> Data records:
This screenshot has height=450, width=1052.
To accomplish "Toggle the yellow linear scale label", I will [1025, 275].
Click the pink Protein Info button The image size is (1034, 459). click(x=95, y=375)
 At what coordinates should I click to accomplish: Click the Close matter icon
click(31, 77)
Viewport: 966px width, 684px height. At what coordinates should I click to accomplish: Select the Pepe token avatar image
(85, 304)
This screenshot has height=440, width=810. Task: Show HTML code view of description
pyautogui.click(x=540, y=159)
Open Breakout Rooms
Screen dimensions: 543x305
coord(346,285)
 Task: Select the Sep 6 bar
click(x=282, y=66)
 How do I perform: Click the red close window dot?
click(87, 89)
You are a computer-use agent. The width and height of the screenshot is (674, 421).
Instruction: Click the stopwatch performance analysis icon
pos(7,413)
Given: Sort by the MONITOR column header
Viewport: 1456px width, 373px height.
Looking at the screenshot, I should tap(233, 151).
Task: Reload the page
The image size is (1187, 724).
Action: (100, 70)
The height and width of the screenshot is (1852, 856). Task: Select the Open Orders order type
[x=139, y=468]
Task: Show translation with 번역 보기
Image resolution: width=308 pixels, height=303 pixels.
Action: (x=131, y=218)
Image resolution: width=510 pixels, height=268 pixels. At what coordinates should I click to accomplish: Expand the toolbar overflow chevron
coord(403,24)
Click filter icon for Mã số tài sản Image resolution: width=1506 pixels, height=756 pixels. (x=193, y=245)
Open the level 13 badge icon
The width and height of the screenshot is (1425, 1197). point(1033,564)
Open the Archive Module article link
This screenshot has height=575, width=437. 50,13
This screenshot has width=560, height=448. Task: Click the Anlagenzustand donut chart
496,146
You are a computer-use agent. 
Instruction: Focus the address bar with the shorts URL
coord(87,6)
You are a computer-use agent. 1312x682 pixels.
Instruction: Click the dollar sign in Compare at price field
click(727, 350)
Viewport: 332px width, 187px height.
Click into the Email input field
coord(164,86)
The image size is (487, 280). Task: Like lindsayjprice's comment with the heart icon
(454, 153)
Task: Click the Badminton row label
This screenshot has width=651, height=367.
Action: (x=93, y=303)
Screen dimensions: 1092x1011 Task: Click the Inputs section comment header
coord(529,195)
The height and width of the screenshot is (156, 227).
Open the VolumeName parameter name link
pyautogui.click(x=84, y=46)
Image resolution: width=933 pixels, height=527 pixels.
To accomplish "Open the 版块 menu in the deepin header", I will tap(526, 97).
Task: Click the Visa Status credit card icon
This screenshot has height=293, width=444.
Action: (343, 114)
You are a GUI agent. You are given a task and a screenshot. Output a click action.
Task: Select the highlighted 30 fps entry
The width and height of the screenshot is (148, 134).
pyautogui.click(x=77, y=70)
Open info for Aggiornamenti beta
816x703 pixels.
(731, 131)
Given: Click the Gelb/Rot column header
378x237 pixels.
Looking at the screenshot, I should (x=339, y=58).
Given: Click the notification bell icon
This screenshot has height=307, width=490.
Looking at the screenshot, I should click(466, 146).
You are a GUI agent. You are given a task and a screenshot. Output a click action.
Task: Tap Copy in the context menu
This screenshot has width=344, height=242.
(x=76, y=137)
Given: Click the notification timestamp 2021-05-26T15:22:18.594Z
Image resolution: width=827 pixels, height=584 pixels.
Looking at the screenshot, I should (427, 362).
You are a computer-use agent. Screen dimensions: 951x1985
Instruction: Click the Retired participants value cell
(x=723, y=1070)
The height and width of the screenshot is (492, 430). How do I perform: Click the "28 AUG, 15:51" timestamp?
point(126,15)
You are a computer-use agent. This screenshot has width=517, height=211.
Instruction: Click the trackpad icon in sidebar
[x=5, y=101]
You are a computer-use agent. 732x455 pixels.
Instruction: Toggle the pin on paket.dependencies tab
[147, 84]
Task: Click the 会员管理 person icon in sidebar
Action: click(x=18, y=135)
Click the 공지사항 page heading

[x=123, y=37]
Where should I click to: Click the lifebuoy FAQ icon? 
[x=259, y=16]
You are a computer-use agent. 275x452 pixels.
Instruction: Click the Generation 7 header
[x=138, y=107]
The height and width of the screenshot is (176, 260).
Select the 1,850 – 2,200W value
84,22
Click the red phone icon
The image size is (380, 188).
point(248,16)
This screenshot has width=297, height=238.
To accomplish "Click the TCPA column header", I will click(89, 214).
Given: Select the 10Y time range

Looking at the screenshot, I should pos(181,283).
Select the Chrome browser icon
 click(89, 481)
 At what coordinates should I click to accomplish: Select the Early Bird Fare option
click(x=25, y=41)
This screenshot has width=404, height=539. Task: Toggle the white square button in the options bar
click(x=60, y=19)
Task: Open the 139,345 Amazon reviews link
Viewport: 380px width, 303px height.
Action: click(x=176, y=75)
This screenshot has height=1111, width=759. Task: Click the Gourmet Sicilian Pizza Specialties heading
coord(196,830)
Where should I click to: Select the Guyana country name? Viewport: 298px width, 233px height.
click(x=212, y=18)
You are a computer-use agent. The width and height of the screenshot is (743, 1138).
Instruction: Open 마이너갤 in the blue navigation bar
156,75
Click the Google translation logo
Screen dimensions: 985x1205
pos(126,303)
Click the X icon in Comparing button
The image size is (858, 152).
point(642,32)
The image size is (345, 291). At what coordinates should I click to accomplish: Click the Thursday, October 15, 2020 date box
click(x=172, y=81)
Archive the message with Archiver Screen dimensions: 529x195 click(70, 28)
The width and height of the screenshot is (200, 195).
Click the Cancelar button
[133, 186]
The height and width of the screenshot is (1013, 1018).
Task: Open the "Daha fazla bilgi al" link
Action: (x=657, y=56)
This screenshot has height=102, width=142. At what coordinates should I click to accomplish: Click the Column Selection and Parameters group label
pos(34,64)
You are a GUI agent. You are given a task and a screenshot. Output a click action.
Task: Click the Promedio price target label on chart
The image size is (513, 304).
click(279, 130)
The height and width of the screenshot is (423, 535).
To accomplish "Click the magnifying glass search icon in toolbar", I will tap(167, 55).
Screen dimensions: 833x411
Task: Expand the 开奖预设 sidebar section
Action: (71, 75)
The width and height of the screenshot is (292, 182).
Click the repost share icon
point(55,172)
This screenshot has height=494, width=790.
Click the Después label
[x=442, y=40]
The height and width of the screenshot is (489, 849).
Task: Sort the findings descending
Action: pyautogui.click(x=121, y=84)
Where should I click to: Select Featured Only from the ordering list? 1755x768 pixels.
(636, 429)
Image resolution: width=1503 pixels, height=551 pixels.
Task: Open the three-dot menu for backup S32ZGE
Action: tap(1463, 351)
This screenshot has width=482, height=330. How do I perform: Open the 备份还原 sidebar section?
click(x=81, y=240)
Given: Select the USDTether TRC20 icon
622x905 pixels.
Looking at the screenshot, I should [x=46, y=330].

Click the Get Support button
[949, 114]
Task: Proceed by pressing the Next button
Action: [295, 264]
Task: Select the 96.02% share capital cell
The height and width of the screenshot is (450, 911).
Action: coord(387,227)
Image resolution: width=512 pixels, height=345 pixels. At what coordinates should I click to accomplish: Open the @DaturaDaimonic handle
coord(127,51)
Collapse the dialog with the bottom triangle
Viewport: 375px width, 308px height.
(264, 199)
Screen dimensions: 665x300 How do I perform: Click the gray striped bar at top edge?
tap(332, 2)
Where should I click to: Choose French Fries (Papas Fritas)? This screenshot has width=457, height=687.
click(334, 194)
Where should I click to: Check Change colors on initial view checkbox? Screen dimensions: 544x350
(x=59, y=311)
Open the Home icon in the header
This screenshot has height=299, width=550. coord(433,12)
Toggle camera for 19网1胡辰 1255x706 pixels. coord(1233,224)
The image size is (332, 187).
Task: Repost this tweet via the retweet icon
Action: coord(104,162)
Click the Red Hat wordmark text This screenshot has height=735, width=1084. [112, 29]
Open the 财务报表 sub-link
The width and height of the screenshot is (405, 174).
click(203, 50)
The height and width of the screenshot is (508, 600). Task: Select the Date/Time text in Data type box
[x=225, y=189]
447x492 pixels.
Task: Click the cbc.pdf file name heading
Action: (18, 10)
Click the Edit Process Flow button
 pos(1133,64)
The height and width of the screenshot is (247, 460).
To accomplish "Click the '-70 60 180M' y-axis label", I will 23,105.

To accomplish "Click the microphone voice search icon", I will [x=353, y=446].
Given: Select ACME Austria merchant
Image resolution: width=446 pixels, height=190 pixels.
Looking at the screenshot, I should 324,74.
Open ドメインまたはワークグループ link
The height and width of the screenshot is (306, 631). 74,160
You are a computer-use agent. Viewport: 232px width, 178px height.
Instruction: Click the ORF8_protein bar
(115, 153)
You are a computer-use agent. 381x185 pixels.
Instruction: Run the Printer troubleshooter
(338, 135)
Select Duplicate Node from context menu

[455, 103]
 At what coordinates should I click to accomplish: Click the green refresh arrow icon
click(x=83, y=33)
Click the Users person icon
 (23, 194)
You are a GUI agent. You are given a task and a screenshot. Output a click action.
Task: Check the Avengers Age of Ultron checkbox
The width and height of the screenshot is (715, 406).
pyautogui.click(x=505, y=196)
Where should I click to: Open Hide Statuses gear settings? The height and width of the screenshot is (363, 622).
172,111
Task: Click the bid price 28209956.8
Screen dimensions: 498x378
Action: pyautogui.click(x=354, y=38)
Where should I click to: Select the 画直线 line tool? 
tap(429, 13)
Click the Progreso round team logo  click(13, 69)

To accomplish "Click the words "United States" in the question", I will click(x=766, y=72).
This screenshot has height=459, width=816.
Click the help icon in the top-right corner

> WHAT YOU NEED TO DO: Find "is (674, 421)." in the entries above and copy that whole line exactly, then each line after it through the line that contains "Task: Show translation with 번역 보기".

> EXERCISE RESULT:
You are a computer-use agent. The width and height of the screenshot is (674, 421).
Instruction: Click the stopwatch performance analysis icon
pos(7,413)
Given: Sort by the MONITOR column header
Viewport: 1456px width, 373px height.
Looking at the screenshot, I should tap(233, 151).
Task: Reload the page
The image size is (1187, 724).
Action: (100, 70)
The height and width of the screenshot is (1852, 856). Task: Select the Open Orders order type
[x=139, y=468]
Task: Show translation with 번역 보기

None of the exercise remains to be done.